Your tasks:
- a) Decide whether each statement agrees with the thread on default values in JavaScript. Answer yes or no for each, and quote the words from the thread that settle it.
(i) One reply holds that the posted code should work unless the original value is 0.
(ii) In the scope example, the first alert gives #FF0000.
(iii) KooiInc states that the isset function produces a reference error.
- b) Carry the thread on default values in JavaScript forward from its last sentence.

Text excerpt:
Full function example

function colorFunctionThing(embed_BackgroundColor) {
  embed_BackgroundColor ? embed_BackgroundColor : embed_BackgroundColor = "#F4F4F4";
  console.log(embed_BackgroundColor);
};
colorFunctionThing();

Outputs

#F4F4F4

Not exactly what you were looking for but still really good to know.

0

I think your posted code should work. Unless your original value is 0.

The problem is somewhere else.

I'm guessing you defined 'embed_BackgroundColor' out of the scope of your code. And when you run your code, that variable is undefined with in the scope of your code, and will be assigned the default value.

Here is an example:

var embed_BackgroundColor = "#FF0000";

(function(){
  if(!embed_BackgroundColor) {
    var embed_BackgroundColor;
    embed_BackgroundColor = "#F4F4F4";
  }
  alert(embed_BackgroundColor); // will give you #F4F4F4
})();

alert(embed_BackgroundColor); // will give you #FF0000;
0

I prefer a general solution in PHP-like style:

function isset(x) { return typeof(x)!='undefined'; }

  • this won't work. It'll give you a reference error: [x] is not defined. – KooiInc Apr 3 '09 at 7:30
  • It works, but you need to remember, that isset(obj.arr[x]) won't work if you don't check first for isset(obj) and then isset(obj.arr). – Thinker Apr 3 '09 at 13:59
0

I follow Chris West's blog and saw that he posted a pretty cool way at http://gotochriswest.com/blog/2012/07/02/javascript-define-if-undefined/.

Dataset entries:
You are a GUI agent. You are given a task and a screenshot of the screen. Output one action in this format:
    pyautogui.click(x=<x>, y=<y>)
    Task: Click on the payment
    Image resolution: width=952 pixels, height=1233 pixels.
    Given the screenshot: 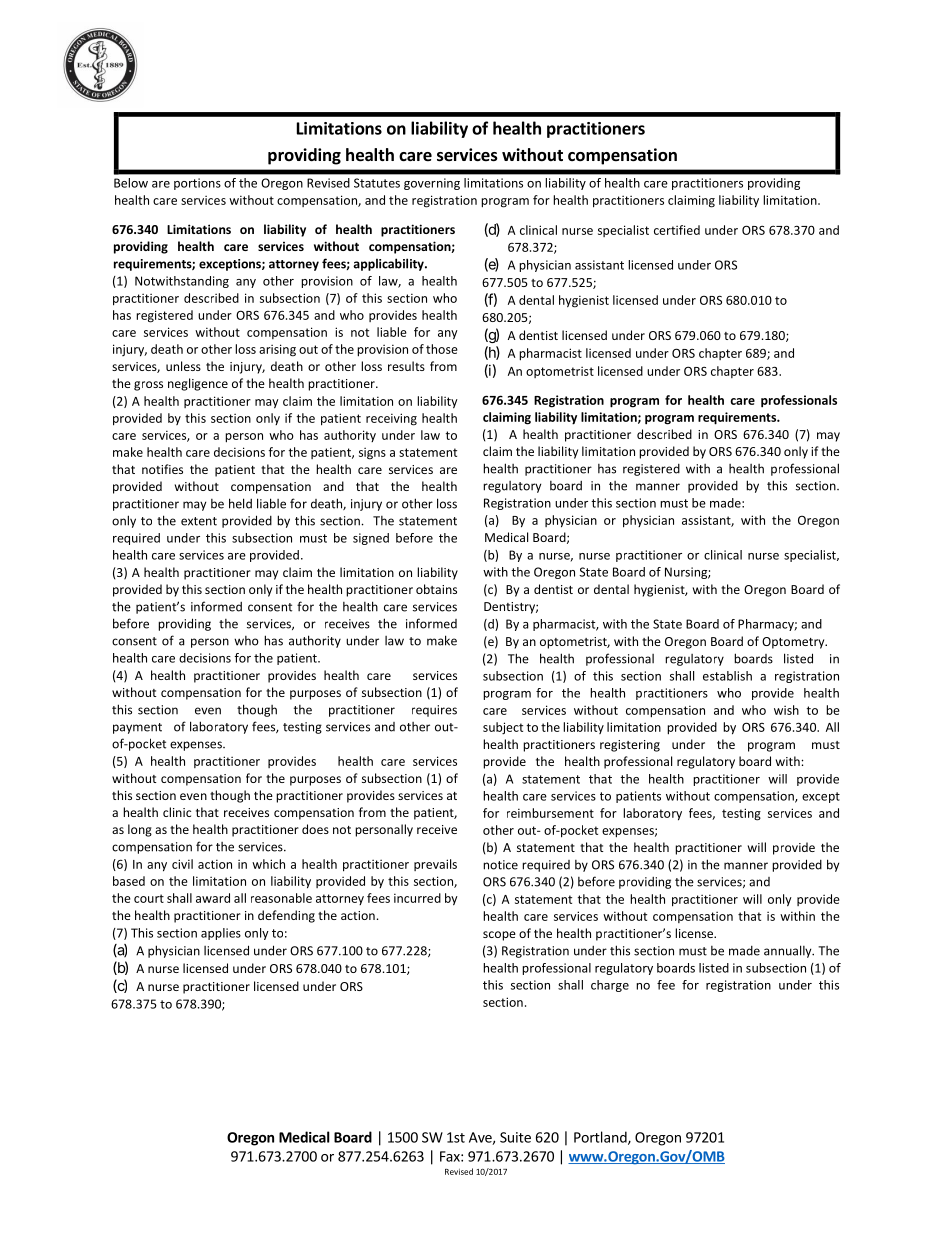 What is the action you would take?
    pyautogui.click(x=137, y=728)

Answer set:
- a)
(i) Yes: "I think your posted code should work. Unless your original value is 0."
(ii) No: "alert(embed_BackgroundColor); // will give you #F4F4F4"
(iii) Yes: "this won't work. It'll give you a reference error: [x] is not defined."

- b)
Basically, you have the definition for the define function and then use it like this:

define("embed_BackgroundColor", "#F4F4F4");

The above code will define enbed_BackgroundColor in the global context if it is not already defined. The example that Chris used is a bit more useful and is as follows:

alert("jStuff is " + (typeof jStuff == "undefined" ? "un" : "") + "defined.");

define("jStuff.alert", function(msg) {
  alert(msg);
  return msg;
});

alert("jStuff is " + (typeof jStuff == "undefined" ? "un" : "") + "defined.");

var str = jStuff.alert("Show and save this message.");
  • The first alert statement will display, "jStuff is undefined."
  • The second alert statement will display, "jStuff is defined."
  • The final alert statement will display the specified alert and then that string will be stored in the str variable.
0

Because your if block will execute if embed_BackgroundColor is false, 0, "", null, undefined, or NaN.

But embed_BackgroundColor should not be overwritten if it has already been assigned to another non-empty string... Or at least, it doesn't on my end.

Perhaps it is a case of conflicting scopes, as Aaron Qian has pointed out.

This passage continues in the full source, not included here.